Pull out the lines of the records from the very first one through the line that contains "Action: click(665, 528)", and reproduce them without any change.

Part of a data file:
- - - - - - -

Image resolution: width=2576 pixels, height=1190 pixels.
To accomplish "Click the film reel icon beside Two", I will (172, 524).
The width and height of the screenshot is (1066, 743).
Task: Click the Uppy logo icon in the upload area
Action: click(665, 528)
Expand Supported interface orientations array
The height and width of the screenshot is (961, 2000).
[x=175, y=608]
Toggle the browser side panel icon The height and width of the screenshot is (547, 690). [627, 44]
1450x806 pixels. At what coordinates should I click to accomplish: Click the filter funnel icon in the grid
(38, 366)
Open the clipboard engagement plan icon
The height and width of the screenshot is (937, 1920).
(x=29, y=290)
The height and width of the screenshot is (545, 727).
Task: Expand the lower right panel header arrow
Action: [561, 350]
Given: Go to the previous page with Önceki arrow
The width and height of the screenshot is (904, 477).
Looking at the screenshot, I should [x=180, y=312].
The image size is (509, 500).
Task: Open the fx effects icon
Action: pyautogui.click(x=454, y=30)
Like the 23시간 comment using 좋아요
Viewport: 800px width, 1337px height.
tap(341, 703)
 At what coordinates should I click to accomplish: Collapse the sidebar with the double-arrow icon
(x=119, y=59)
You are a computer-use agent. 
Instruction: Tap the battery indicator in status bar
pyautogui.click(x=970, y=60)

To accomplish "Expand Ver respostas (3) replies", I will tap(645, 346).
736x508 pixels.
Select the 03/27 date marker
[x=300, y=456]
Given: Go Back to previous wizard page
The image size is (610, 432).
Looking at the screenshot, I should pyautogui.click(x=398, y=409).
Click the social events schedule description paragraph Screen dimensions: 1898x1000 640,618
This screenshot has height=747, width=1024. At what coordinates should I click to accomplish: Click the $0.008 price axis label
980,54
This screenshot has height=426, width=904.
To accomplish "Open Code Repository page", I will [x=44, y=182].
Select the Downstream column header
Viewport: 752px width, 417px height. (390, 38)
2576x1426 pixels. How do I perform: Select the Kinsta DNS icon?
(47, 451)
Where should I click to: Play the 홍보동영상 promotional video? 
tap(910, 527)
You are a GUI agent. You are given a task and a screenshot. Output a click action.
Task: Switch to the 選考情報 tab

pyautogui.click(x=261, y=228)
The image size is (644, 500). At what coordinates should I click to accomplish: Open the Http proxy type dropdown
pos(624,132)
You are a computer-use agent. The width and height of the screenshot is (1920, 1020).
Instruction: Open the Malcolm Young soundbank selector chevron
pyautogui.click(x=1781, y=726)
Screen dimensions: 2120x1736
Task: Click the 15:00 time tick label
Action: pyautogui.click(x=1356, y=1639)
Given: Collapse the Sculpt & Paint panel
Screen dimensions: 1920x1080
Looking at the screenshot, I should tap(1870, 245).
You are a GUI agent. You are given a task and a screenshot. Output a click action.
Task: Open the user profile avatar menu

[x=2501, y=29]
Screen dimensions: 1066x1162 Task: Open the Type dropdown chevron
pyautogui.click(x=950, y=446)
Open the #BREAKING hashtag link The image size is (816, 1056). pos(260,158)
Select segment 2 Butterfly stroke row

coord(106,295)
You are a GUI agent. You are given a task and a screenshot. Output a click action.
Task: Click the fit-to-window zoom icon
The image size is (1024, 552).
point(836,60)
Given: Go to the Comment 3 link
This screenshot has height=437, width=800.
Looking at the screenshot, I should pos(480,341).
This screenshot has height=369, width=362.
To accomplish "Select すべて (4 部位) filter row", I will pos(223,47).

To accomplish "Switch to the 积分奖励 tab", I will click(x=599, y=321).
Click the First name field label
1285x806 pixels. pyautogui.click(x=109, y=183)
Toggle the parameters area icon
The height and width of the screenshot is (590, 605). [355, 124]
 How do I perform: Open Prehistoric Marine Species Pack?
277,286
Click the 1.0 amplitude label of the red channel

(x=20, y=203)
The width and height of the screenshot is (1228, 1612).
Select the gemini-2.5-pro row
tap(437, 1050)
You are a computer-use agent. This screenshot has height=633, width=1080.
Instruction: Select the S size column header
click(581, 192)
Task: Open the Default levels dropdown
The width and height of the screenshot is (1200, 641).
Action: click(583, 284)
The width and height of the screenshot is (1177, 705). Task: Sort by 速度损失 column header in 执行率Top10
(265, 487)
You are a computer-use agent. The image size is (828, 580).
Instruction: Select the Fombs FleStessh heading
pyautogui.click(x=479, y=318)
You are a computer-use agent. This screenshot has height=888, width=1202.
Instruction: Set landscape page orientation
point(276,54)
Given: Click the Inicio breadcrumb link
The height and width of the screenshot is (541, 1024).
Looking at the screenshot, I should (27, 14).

- - - - - - -

» TASK OUTPUT:
Image resolution: width=2576 pixels, height=1190 pixels.
To accomplish "Click the film reel icon beside Two", I will (172, 524).
The width and height of the screenshot is (1066, 743).
Task: Click the Uppy logo icon in the upload area
Action: click(665, 528)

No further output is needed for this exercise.